Steven Hughes

Personal information
- Full name: Steven Hughes
- Born: 26 March 1974 (age 51)

Playing information
- Position: Centre
Club
| Years | Team | Pld | T | G | FG | P |
| 1993–01 | Canterbury Bulldogs | 70 | 29 | 0 | 0 | 116 |
- Source:
- Father: Garry Hughes
- Relatives: Corey Hughes (brother) Glen Hughes (brother) Graeme Hughes (uncle) Mark Hughes (uncle) Peter Moore (great uncle)

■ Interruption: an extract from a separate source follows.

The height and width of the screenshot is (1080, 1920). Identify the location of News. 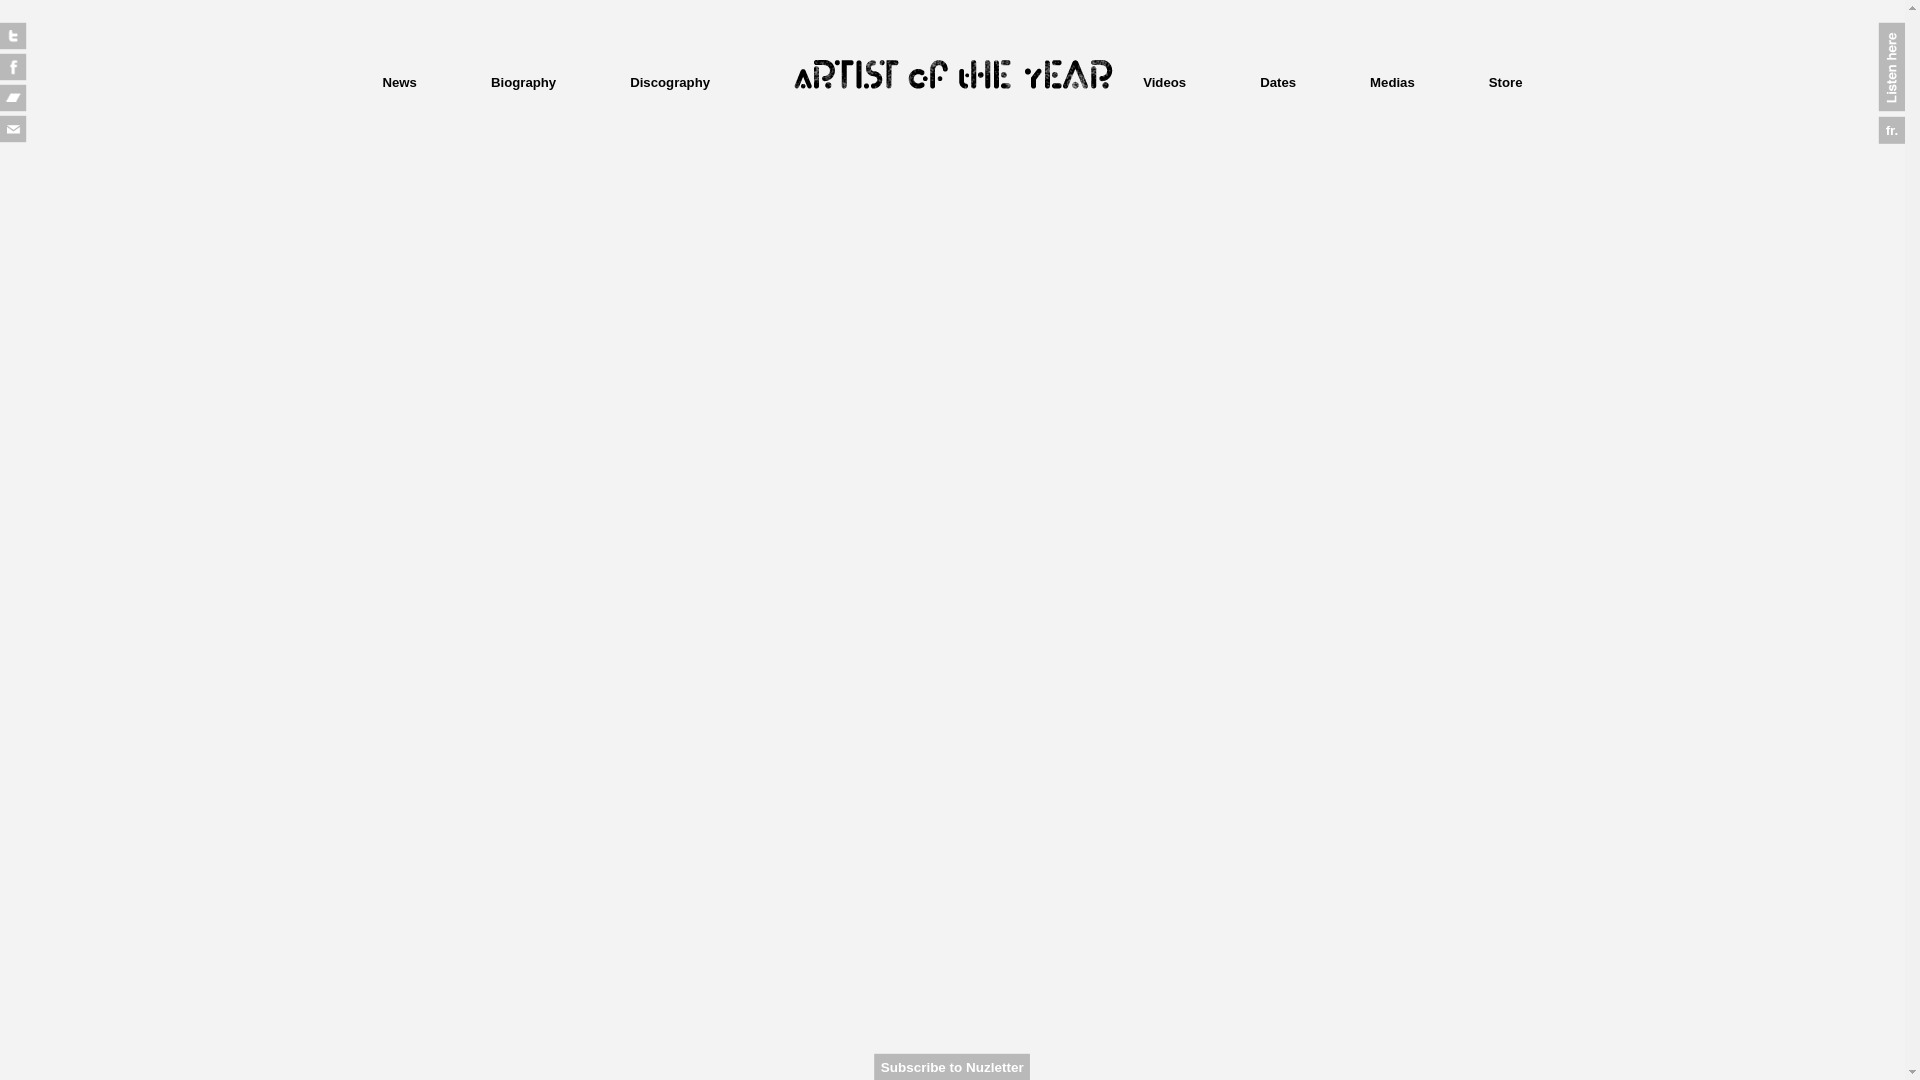
(399, 82).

= Steven Hughes (rugby league) =

Australian rugby league footballer

Steven Hughes (born 26 March 1974) is an Australian former professional rugby league footballer who played for the Canterbury-Bankstown Bulldogs in the National Rugby League.

==Background==
Hughes is the son of former Canterbury five-eighth Garry Hughes. Both his elder brother, Glen Hughes, and younger brother, Corey Hughes, also played for the club.

==Playing career==
Hughes made his first-grade debut for Canterbury against the Brisbane Broncos in Round 17 of 1993 at the Queensland Sport and Athletics Centre. He played at centre in Canterbury's 1994 grand final loss to the Canberra Raiders at the Sydney Football Stadium. Hughes missed the entire 1995 ARL season due a knee injury. Canterbury would go on to win their 7th premiership that year defeating Manly-Warringah in the grand final.

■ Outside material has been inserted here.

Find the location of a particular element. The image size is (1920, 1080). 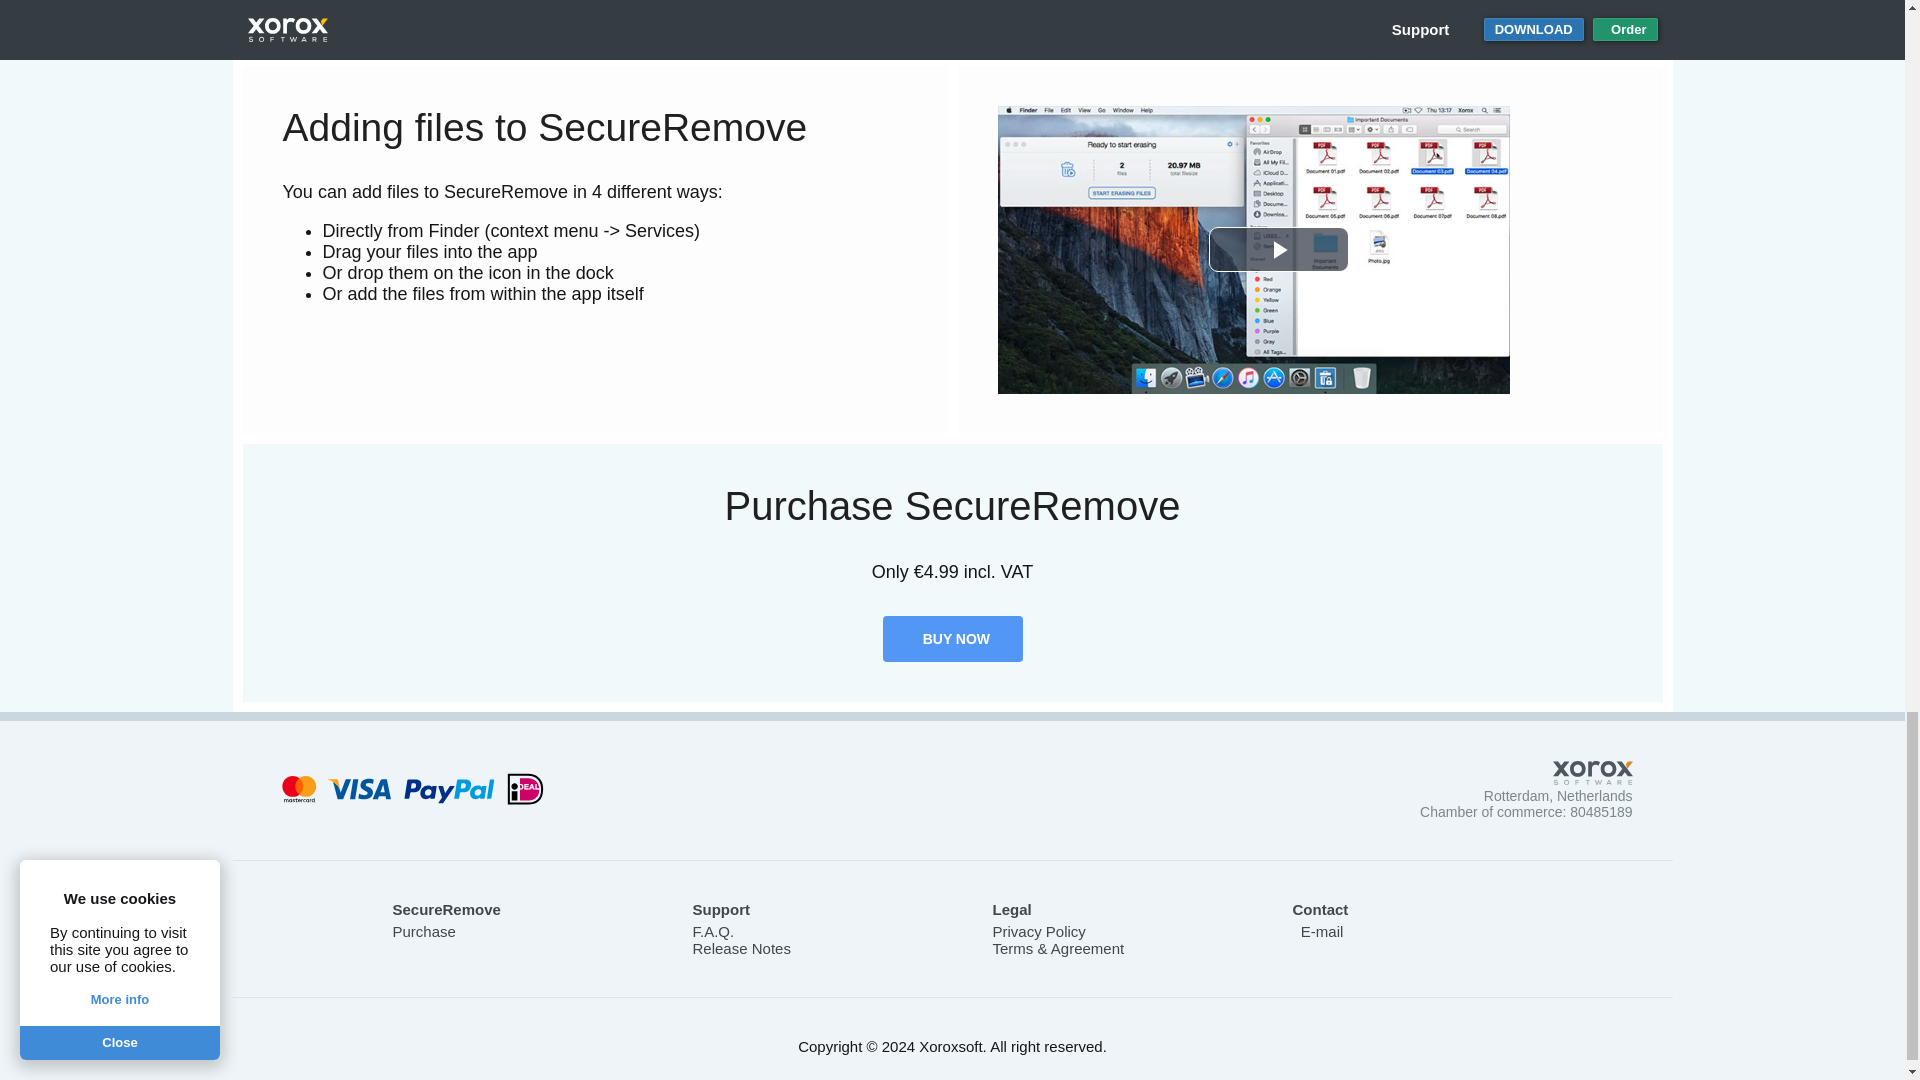

Legal is located at coordinates (1012, 909).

Hughes then missed the entire 1997 season with a similar injury. In 1998, Hughes played in Canterbury's reserve grade premiership winning side. He had an injury-plagued career in the NRL, amassing 70 first-grade games in nine seasons. He retired at the conclusion of the 2001 NRL season having made a total of 185 appearances for Canterbury across all grades.